»»
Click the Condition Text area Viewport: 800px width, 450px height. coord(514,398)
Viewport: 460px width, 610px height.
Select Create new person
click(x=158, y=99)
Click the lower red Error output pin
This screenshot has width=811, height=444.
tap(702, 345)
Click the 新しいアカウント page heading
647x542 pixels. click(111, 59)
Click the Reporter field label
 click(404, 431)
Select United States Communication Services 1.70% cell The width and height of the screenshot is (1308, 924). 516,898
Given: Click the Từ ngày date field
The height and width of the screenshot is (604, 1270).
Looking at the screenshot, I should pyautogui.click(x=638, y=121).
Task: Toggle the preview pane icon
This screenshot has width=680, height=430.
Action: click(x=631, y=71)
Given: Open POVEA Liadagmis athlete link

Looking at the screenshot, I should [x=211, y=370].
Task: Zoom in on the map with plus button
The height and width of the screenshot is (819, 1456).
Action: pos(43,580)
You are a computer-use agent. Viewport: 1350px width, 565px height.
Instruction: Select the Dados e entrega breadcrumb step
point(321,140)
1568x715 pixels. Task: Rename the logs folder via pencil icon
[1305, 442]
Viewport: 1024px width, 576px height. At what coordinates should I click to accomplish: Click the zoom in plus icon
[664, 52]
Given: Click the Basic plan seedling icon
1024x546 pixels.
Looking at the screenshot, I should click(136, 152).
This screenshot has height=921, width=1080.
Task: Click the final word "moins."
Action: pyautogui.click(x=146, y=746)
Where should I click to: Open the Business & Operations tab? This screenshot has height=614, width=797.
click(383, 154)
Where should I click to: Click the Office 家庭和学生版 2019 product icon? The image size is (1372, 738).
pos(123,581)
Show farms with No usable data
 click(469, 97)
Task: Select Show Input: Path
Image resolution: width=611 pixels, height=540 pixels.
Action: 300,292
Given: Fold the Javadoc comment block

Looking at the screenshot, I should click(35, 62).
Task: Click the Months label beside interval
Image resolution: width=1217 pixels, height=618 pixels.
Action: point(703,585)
««
Copy the material above back out, exactly as written.

Click the Condition Text area Viewport: 800px width, 450px height. coord(514,398)
Viewport: 460px width, 610px height.
Select Create new person
click(x=158, y=99)
Click the lower red Error output pin
This screenshot has width=811, height=444.
tap(702, 345)
Click the 新しいアカウント page heading
647x542 pixels. click(111, 59)
Click the Reporter field label
 click(404, 431)
Select United States Communication Services 1.70% cell The width and height of the screenshot is (1308, 924). 516,898
Given: Click the Từ ngày date field
The height and width of the screenshot is (604, 1270).
Looking at the screenshot, I should pyautogui.click(x=638, y=121).
Task: Toggle the preview pane icon
This screenshot has width=680, height=430.
Action: click(x=631, y=71)
Given: Open POVEA Liadagmis athlete link

Looking at the screenshot, I should [x=211, y=370].
Task: Zoom in on the map with plus button
The height and width of the screenshot is (819, 1456).
Action: pos(43,580)
You are a computer-use agent. Viewport: 1350px width, 565px height.
Instruction: Select the Dados e entrega breadcrumb step
point(321,140)
1568x715 pixels. Task: Rename the logs folder via pencil icon
[1305, 442]
Viewport: 1024px width, 576px height. At what coordinates should I click to accomplish: Click the zoom in plus icon
[664, 52]
Given: Click the Basic plan seedling icon
1024x546 pixels.
Looking at the screenshot, I should click(136, 152).
This screenshot has height=921, width=1080.
Task: Click the final word "moins."
Action: pyautogui.click(x=146, y=746)
Where should I click to: Open the Business & Operations tab? This screenshot has height=614, width=797.
click(383, 154)
Where should I click to: Click the Office 家庭和学生版 2019 product icon? The image size is (1372, 738).
pos(123,581)
Show farms with No usable data
 click(469, 97)
Task: Select Show Input: Path
Image resolution: width=611 pixels, height=540 pixels.
Action: 300,292
Given: Fold the Javadoc comment block

Looking at the screenshot, I should click(35, 62).
Task: Click the Months label beside interval
Image resolution: width=1217 pixels, height=618 pixels.
Action: point(703,585)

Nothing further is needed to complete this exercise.